- **Task prompt**
Please, without any pictures, set down exactly the part of the listing below that opens with the line containing "Viewport: 1200px width, 616px height." and closes with the line containing "Image resolution: width=1510".

- **Data listing**
======

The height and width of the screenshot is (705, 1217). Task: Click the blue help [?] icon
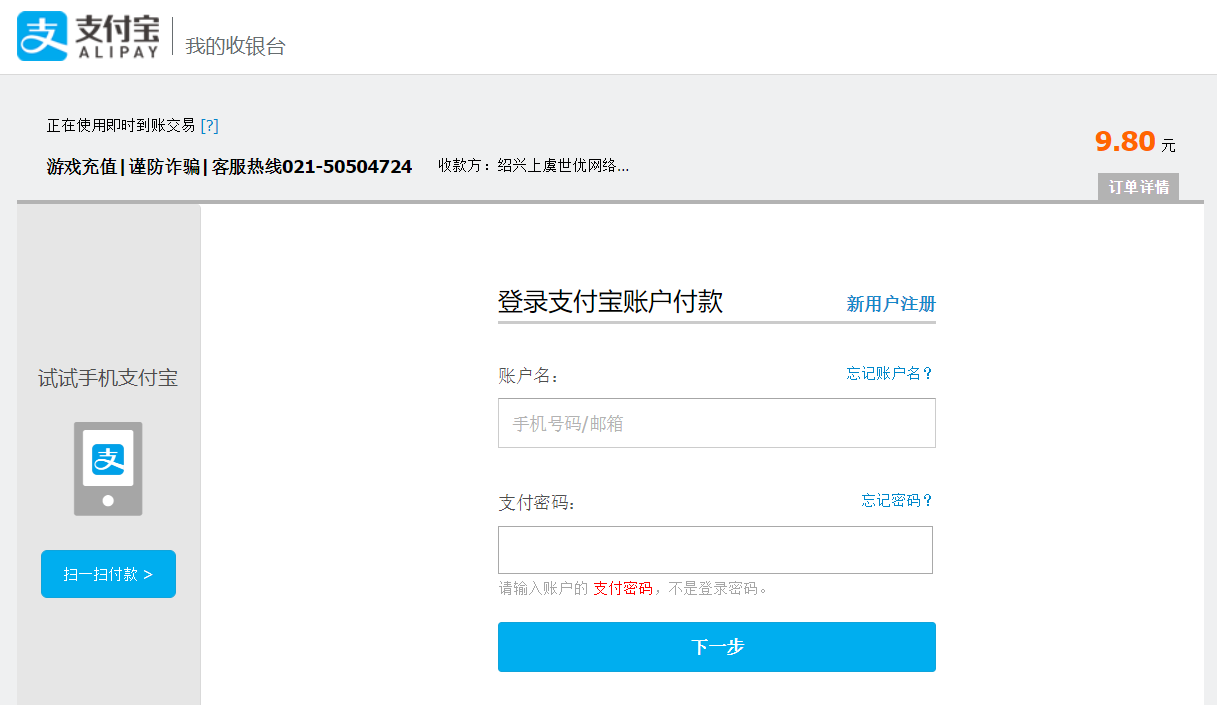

======

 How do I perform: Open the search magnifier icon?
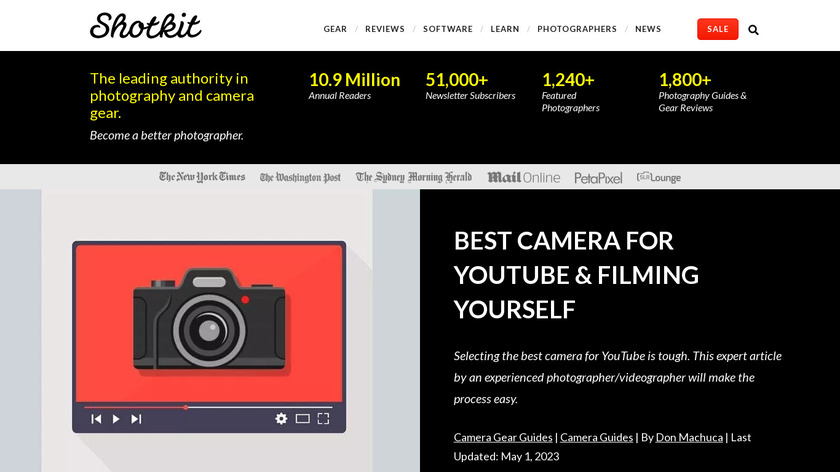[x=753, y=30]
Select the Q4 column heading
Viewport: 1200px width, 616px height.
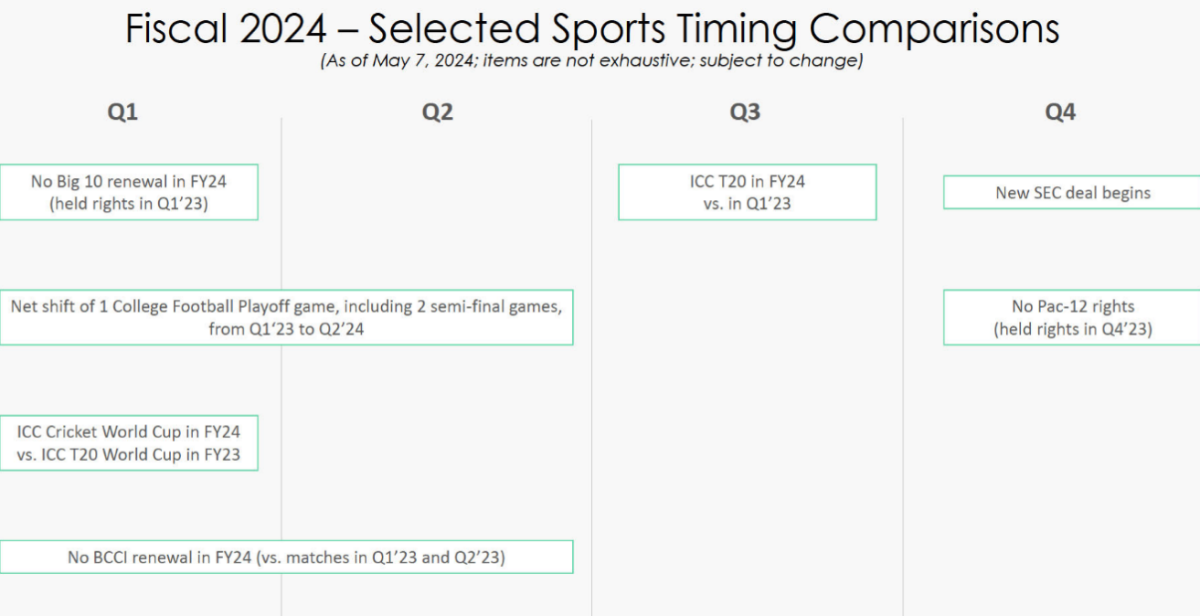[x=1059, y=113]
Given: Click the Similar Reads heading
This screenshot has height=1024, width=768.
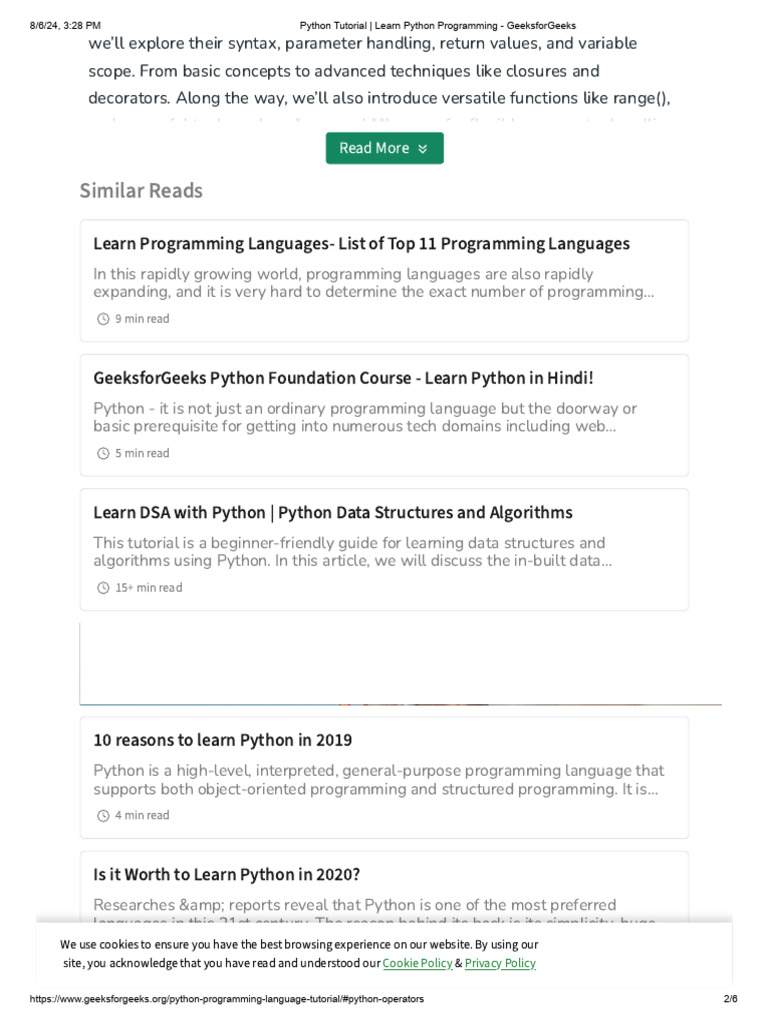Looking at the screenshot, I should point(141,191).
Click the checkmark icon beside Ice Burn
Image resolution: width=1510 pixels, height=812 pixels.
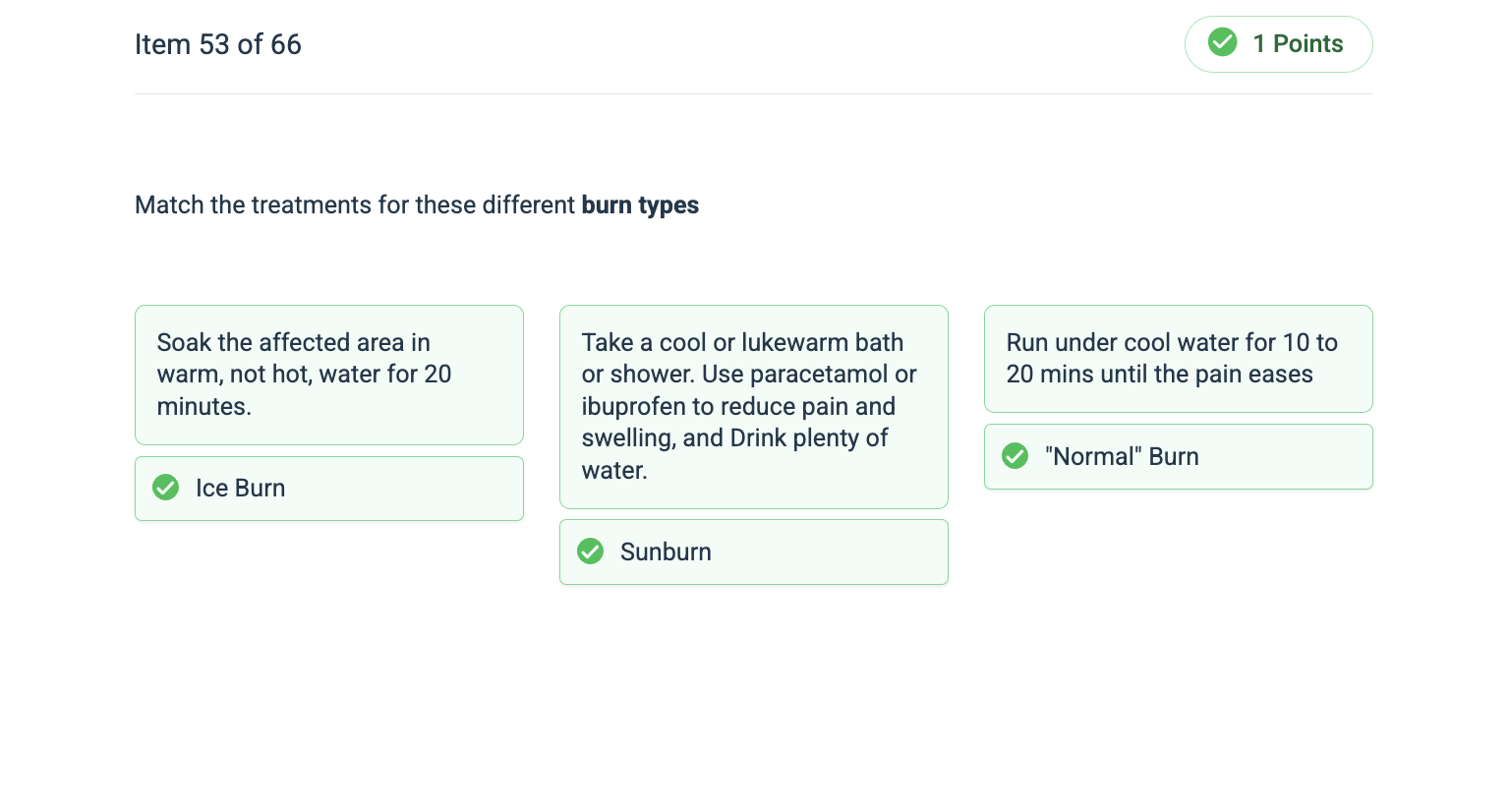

======

- **Task response**
Viewport: 1200px width, 616px height.
[x=1059, y=113]
Given: Click the Similar Reads heading
This screenshot has height=1024, width=768.
Looking at the screenshot, I should point(141,191).
Click the checkmark icon beside Ice Burn
Image resolution: width=1510 pixels, height=812 pixels.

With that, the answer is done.